Work instruction: Pull out every line below containing the word "number".

=-=-=-=-=

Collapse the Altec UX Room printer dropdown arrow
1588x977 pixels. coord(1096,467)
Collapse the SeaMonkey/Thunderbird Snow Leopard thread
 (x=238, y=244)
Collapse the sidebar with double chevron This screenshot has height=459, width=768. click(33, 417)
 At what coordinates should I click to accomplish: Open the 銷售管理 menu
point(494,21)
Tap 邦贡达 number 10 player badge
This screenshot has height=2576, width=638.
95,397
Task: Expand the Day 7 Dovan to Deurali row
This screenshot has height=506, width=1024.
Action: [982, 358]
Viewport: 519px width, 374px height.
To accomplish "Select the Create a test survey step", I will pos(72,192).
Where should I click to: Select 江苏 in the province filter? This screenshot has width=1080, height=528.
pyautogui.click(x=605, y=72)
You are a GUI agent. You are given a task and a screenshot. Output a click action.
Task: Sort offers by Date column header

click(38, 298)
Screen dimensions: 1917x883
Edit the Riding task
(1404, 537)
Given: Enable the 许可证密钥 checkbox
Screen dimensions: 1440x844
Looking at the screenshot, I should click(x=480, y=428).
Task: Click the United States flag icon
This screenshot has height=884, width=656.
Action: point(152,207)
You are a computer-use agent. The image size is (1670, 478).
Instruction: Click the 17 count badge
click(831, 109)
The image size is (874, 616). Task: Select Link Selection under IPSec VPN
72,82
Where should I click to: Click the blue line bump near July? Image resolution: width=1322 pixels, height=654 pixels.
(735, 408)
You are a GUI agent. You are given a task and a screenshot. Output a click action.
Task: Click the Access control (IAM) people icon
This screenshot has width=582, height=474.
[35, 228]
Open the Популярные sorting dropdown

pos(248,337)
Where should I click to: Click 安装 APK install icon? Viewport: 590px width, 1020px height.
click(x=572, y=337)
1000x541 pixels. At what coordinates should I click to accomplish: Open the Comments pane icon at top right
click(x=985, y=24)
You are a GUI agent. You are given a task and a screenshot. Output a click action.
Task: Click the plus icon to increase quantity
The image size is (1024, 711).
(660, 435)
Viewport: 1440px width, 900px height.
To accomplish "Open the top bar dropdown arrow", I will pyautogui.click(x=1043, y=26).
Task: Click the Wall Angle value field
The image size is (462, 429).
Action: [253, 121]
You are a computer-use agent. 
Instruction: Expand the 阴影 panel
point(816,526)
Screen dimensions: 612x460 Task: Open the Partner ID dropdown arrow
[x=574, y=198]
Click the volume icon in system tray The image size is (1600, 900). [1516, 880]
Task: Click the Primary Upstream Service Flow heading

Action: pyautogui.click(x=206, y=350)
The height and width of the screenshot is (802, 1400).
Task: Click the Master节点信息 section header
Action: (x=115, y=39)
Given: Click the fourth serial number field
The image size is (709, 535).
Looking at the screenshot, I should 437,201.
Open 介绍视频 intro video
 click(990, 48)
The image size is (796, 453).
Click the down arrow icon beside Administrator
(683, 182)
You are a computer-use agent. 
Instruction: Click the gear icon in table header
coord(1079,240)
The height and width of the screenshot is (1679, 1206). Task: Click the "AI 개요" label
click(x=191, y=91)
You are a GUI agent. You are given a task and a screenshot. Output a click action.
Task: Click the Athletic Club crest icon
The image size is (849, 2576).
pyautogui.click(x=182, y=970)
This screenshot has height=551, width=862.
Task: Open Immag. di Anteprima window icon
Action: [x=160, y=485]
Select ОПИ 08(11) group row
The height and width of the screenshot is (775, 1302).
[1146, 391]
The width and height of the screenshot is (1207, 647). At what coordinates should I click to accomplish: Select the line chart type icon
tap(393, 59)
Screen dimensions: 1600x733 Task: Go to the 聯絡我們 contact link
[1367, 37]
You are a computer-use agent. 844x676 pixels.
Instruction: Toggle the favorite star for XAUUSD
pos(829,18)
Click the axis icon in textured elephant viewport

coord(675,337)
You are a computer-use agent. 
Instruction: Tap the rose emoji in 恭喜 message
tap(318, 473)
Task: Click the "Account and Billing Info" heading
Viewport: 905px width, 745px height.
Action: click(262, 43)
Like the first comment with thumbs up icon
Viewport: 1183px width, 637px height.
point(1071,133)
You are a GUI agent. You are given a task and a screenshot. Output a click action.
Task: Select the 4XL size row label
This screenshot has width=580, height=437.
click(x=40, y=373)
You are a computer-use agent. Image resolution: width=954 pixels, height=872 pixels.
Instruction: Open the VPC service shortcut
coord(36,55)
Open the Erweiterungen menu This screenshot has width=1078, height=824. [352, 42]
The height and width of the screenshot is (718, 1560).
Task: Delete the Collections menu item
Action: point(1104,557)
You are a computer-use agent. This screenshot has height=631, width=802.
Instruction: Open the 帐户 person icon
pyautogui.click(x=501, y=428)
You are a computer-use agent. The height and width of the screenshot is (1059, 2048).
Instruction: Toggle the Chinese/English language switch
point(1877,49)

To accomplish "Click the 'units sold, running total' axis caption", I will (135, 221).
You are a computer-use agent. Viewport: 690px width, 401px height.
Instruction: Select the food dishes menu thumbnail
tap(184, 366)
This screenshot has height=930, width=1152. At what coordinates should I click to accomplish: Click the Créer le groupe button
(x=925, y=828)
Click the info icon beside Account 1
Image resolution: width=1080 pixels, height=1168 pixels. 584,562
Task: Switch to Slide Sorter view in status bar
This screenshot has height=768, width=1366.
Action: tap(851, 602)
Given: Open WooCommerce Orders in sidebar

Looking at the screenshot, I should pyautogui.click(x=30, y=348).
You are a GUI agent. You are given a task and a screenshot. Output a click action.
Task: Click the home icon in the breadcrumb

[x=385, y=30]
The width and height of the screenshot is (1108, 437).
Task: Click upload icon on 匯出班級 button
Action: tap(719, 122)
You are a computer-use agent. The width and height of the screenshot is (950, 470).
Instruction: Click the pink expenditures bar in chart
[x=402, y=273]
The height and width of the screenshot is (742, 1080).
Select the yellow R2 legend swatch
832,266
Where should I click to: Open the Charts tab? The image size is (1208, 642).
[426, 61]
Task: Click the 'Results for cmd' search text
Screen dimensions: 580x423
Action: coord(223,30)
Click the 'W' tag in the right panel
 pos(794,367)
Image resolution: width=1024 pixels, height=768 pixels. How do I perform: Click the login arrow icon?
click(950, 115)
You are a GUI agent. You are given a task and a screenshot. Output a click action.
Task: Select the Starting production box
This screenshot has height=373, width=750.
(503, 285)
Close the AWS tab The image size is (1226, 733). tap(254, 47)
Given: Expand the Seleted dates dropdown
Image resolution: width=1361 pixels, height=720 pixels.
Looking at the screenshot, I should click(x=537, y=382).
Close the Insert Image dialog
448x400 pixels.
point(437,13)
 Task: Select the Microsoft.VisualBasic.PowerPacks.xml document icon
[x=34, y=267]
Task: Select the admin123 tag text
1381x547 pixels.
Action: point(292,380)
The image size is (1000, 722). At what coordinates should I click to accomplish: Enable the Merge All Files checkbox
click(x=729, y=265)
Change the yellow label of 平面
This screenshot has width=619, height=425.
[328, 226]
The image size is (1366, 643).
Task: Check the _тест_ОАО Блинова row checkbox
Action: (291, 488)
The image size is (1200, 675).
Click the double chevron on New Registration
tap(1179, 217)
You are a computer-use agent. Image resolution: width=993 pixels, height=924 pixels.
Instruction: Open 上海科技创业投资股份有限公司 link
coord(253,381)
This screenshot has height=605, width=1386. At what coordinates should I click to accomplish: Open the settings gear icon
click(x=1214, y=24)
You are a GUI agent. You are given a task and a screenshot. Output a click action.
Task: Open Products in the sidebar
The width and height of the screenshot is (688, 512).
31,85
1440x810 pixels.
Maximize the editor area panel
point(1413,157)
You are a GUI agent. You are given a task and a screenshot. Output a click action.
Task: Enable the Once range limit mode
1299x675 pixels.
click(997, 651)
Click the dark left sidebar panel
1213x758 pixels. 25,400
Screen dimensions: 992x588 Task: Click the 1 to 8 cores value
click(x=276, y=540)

=-=-=-=-=

Worked solution:
Tap 邦贡达 number 10 player badge
Given: Click the fourth serial number field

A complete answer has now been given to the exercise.